Supplied material Block Start

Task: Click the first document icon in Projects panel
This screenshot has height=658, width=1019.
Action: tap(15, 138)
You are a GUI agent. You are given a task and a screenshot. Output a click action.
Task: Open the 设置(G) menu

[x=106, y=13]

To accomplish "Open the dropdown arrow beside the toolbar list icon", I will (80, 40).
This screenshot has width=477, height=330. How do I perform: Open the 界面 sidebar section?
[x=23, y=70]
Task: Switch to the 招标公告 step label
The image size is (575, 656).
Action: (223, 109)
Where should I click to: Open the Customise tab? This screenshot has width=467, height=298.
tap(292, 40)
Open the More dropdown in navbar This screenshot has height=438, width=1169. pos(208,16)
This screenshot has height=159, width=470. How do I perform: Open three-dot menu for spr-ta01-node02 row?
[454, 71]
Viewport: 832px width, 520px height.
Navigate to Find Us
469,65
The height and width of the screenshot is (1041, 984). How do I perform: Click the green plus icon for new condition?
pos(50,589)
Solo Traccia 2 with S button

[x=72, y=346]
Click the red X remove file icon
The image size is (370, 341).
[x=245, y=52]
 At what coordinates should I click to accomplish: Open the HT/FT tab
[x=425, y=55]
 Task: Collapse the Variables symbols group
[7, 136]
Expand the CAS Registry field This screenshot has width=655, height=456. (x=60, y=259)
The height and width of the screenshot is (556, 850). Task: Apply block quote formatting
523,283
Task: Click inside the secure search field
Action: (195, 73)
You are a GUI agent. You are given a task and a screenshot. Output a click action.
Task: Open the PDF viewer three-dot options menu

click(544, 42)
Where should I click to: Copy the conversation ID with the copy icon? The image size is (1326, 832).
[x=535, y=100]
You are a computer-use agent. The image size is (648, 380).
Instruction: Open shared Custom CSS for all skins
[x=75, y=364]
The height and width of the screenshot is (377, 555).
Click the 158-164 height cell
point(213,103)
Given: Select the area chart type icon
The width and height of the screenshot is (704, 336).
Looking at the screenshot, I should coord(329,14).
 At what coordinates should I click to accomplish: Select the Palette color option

Supplied material Block End

What you need to do —
Every record above is to be copied exactly.

Exercise response —
Task: Click the first document icon in Projects panel
This screenshot has height=658, width=1019.
Action: tap(15, 138)
You are a GUI agent. You are given a task and a screenshot. Output a click action.
Task: Open the 设置(G) menu

[x=106, y=13]

To accomplish "Open the dropdown arrow beside the toolbar list icon", I will (80, 40).
This screenshot has width=477, height=330. How do I perform: Open the 界面 sidebar section?
[x=23, y=70]
Task: Switch to the 招标公告 step label
The image size is (575, 656).
Action: (223, 109)
Where should I click to: Open the Customise tab? This screenshot has width=467, height=298.
tap(292, 40)
Open the More dropdown in navbar This screenshot has height=438, width=1169. pos(208,16)
This screenshot has height=159, width=470. How do I perform: Open three-dot menu for spr-ta01-node02 row?
[454, 71]
Viewport: 832px width, 520px height.
Navigate to Find Us
469,65
The height and width of the screenshot is (1041, 984). How do I perform: Click the green plus icon for new condition?
pos(50,589)
Solo Traccia 2 with S button

[x=72, y=346]
Click the red X remove file icon
The image size is (370, 341).
[x=245, y=52]
 At what coordinates should I click to accomplish: Open the HT/FT tab
[x=425, y=55]
 Task: Collapse the Variables symbols group
[7, 136]
Expand the CAS Registry field This screenshot has width=655, height=456. (x=60, y=259)
The height and width of the screenshot is (556, 850). Task: Apply block quote formatting
523,283
Task: Click inside the secure search field
Action: (195, 73)
You are a GUI agent. You are given a task and a screenshot. Output a click action.
Task: Open the PDF viewer three-dot options menu

click(544, 42)
Where should I click to: Copy the conversation ID with the copy icon? The image size is (1326, 832).
[x=535, y=100]
You are a computer-use agent. The image size is (648, 380).
Instruction: Open shared Custom CSS for all skins
[x=75, y=364]
The height and width of the screenshot is (377, 555).
Click the 158-164 height cell
point(213,103)
Given: Select the area chart type icon
The width and height of the screenshot is (704, 336).
Looking at the screenshot, I should coord(329,14).
 At what coordinates should I click to accomplish: Select the Palette color option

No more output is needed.